Students of government speak of the "graying" of the federal budget. That is to say, over the years government funds tend to favor older adults, who vote, over children, who don't.

In the current great debate about Social Security, you hear a lot about retirees and soon-to-retire baby boomers, not much about the 1 in 3 beneficiaries who receive support from other components of the program.

I am indebted to the National Center for Children in Poverty in New York for a study of the oft-neglected aspects of Social Security. About 3.1 million children under 18 receive benefits because a parent has died or become disabled. Another 2.2 million children live in households where at least one adult receives Social Security benefits.
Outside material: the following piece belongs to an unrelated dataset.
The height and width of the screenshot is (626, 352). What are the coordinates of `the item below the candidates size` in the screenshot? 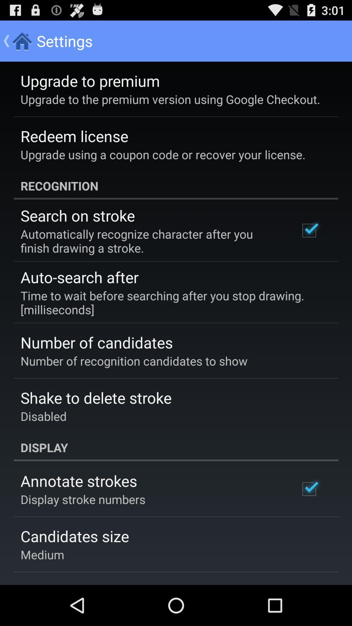 It's located at (42, 554).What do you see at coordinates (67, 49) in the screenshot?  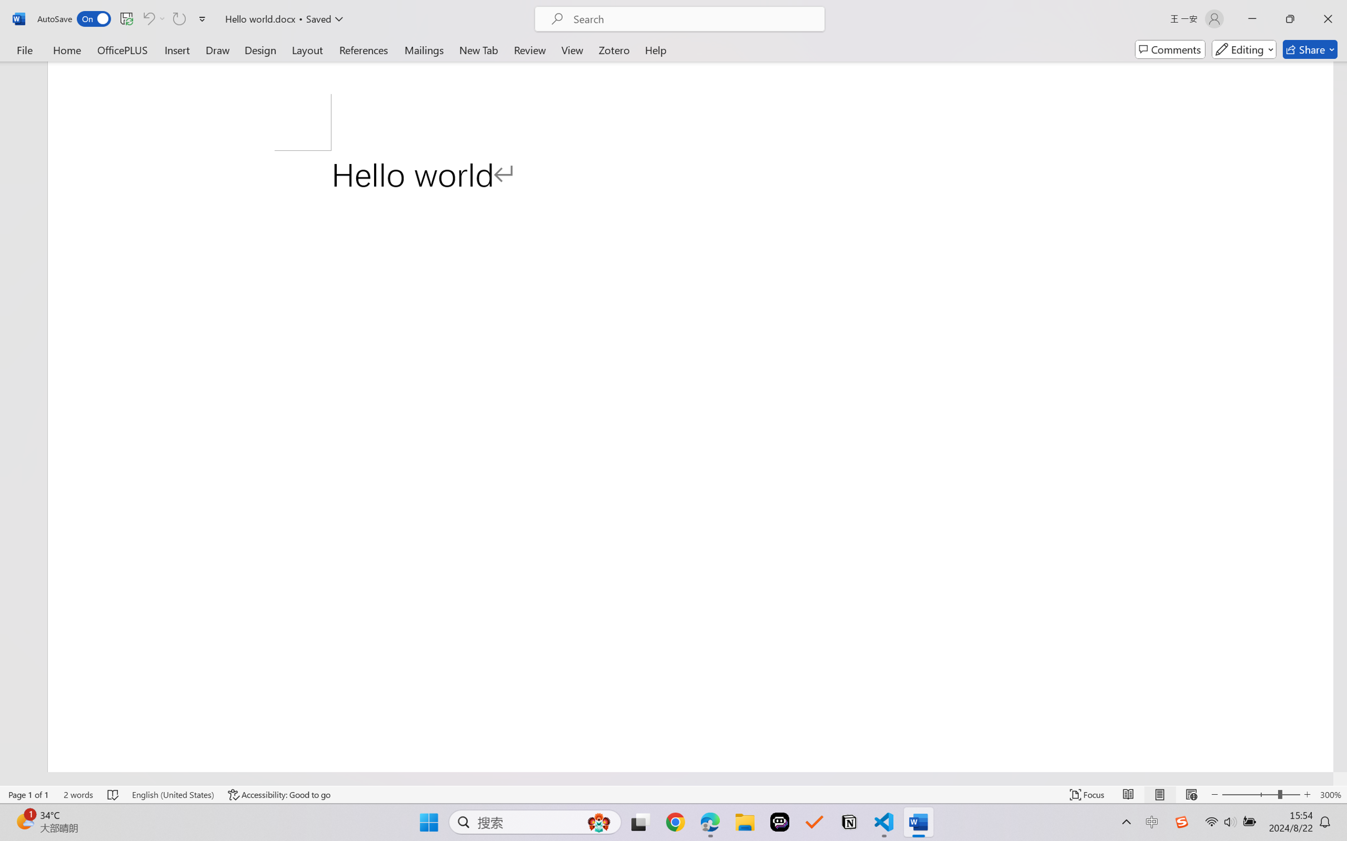 I see `'Home'` at bounding box center [67, 49].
For many families, Social Security is the primary, if not the only source of support, preventing many low-income families from falling into poverty.

The current Social Security debate tends to be couched almost entirely in terms of individual retirees, as though they have no spouses, or children, or grandchildren. The debate loses sight of the fact that Social Security was designed as a family insurance program.

When the Bush administration talks of introducing private investment accounts, it doesn't say how this would affect disabled younger workers who can't accumulate enough assets to start such an account.

In the aftermath of 9/11, most of the children who lost a parent, and surviving parents who stayed home to care for children, qualified for Social Security benefits, along with workers who were disabled on that day.

Social Security is, in fact, the largest children's program America has. But we don't hear much about that, as the administration concentrates on maintaining benefits for retirees.

Daniel Schorr is the senior news analyst at National Public Radio.